Jeff Crosby works downtown in the Arvest Building at 5th and Main. For weeks now, he has seen picketers outside of the Mayo Hotel.
"I don't really know any of the details regarding it, other than that they're diligently out there almost every morning, passionately chanting about whatever it is they're chanting about," he said. "They have a whole bunch of signs printed out and hand them out to everyone there."
According to Crosby, the group averages around 20 and it gathers on 5th Street between Boulder and Cheyenne Aves.
It turns out, the picketers represent local union #943 of the United Brotherhood of Carpenters and Joiners, and more have been spotted elsewhere around Tulsa.
Each group is protesting different construction projects; the Mayo Hotel renovation, the University of Tulsa stadium expansion and the Hillcrest Heart Pavilion project have all provoked the ire of the Carpenters' Union. Picketers at one location told me that a group also marches at Crowne Plaza.
The picketers at TU and Hillcrest hold large, near-identical signs alerting passersby of the labor dispute and hand out flyers blaming these establishments for the "desecration of the American way of life."
Big claims. But why?
The one thing the projects have in common is Green Country Interiors, Inc. (GCI), a Tulsa-based subcontracting company that has done business in the area since 1979.

◆ PROBLEM DETAILS: Summarize the article about union picketers in Tulsa in two sentences.

◆ SUPPLIED MATERIAL:

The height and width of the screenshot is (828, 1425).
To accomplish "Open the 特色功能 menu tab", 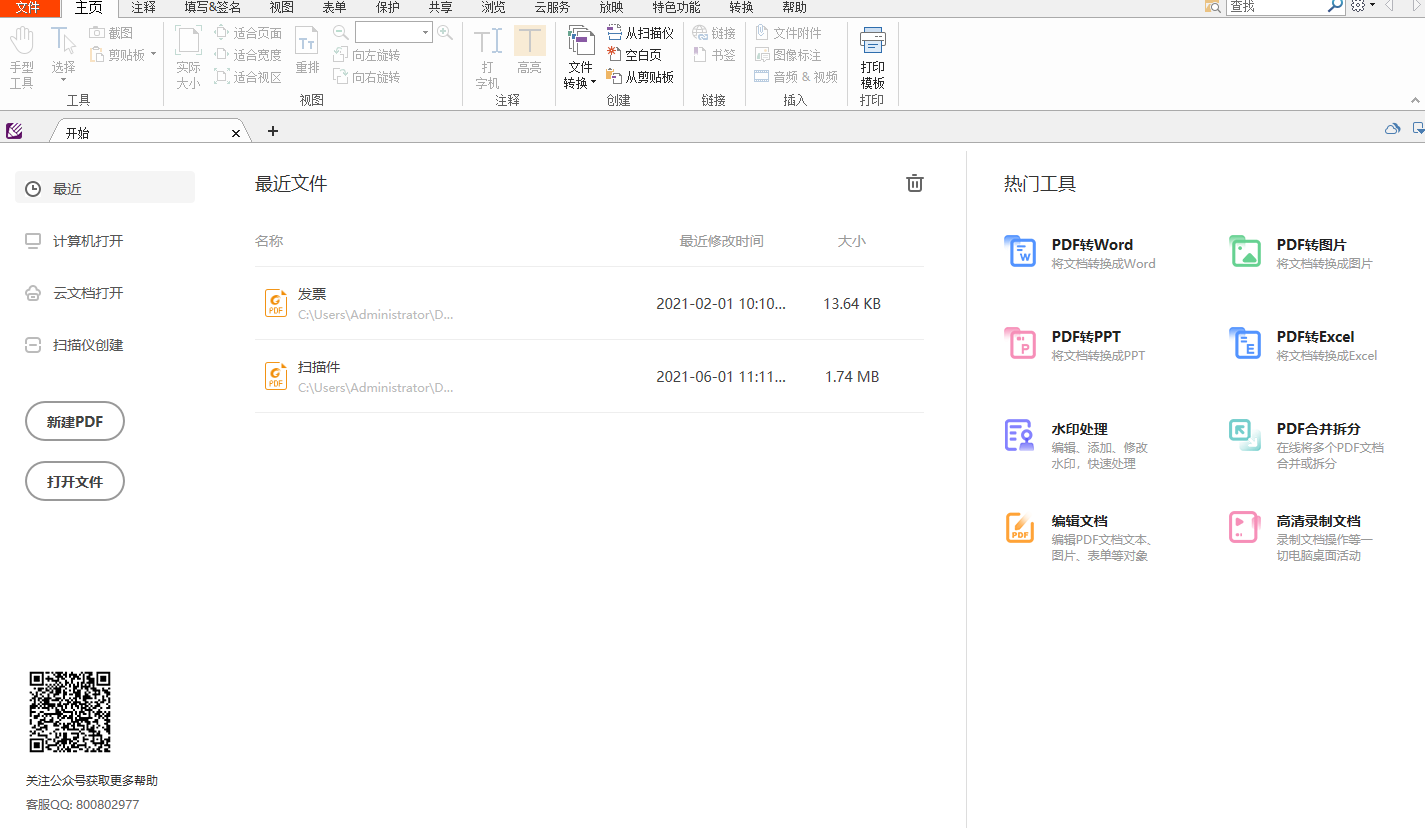I will tap(676, 8).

◆ FINAL RESULT: Picketers from local #943 of the United Brotherhood of Carpenters and Joiners have been protesting at several Tulsa construction projects, including the Mayo Hotel renovation, the University of Tulsa stadium expansion and the Hillcrest Heart Pavilion project. Some hand out flyers blaming these establishments for the "desecration of the American way of life," and the one thing the projects share is Green Country Interiors, Inc., a Tulsa-based subcontracting company in business there since 1979.